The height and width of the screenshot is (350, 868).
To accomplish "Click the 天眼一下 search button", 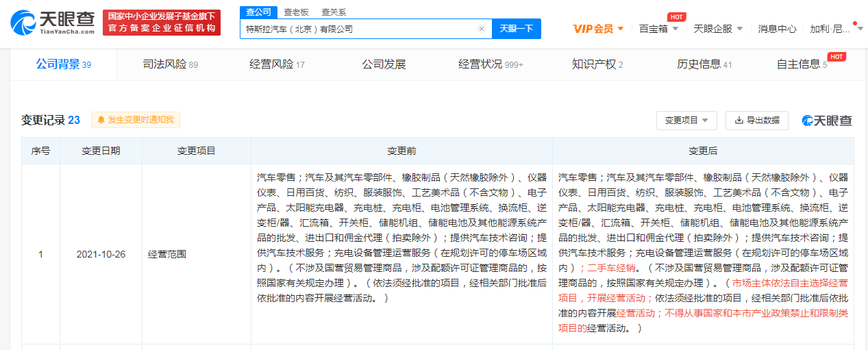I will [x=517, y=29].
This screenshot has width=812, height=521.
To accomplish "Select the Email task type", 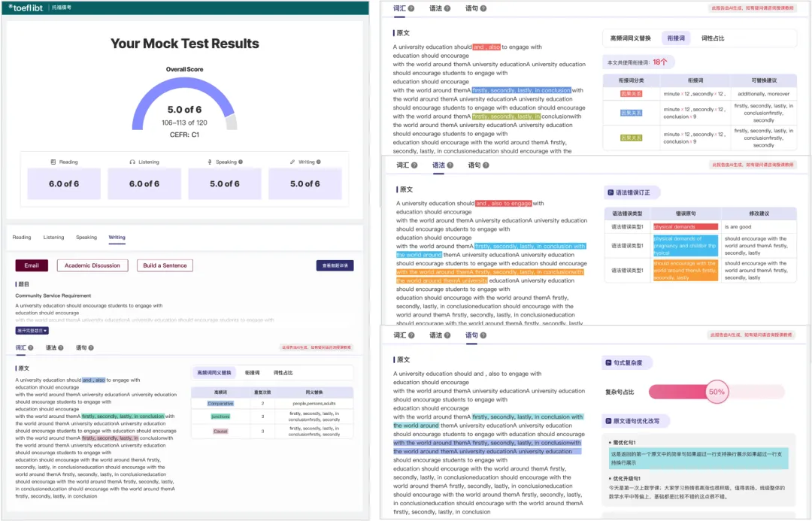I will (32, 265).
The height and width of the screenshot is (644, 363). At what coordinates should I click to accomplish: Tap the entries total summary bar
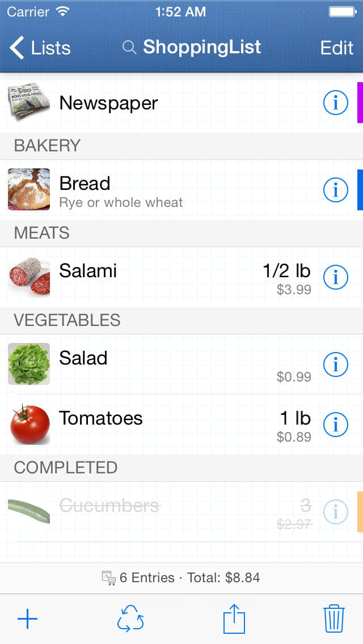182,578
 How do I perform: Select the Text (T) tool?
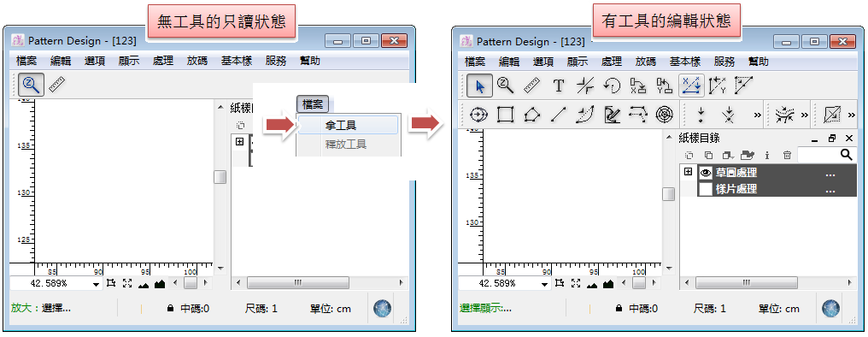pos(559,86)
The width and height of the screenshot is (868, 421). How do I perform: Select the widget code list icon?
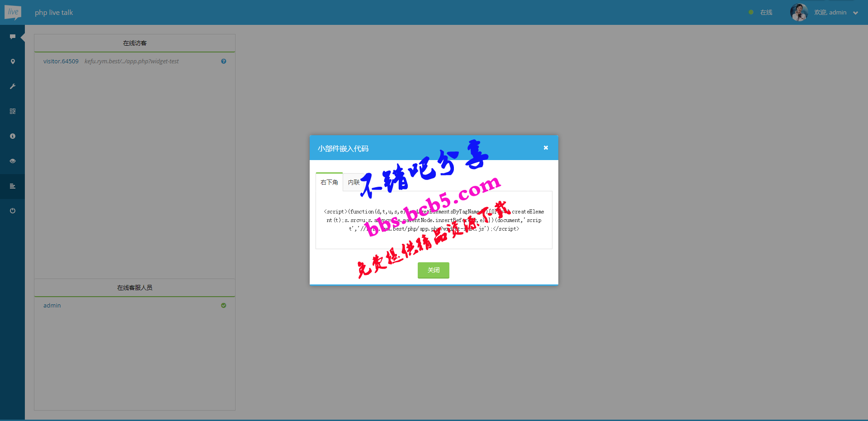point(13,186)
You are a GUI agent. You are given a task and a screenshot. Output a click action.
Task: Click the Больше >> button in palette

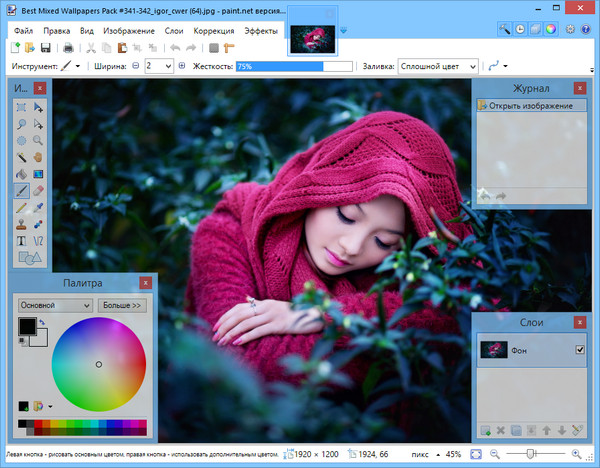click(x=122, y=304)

_TASK PROMPT:_
Once the line containing "How do I perform: Select the Text (T) tool?" is found, it and every line through the end of the records above should be output exactly, with no pictures.

_ANSWER AREA:_
 How do I perform: Select the Text (T) tool?
pos(559,86)
The width and height of the screenshot is (868, 421). How do I perform: Select the widget code list icon?
point(13,186)
You are a GUI agent. You are given a task and a screenshot. Output a click action.
Task: Click the Больше >> button in palette

click(x=122, y=304)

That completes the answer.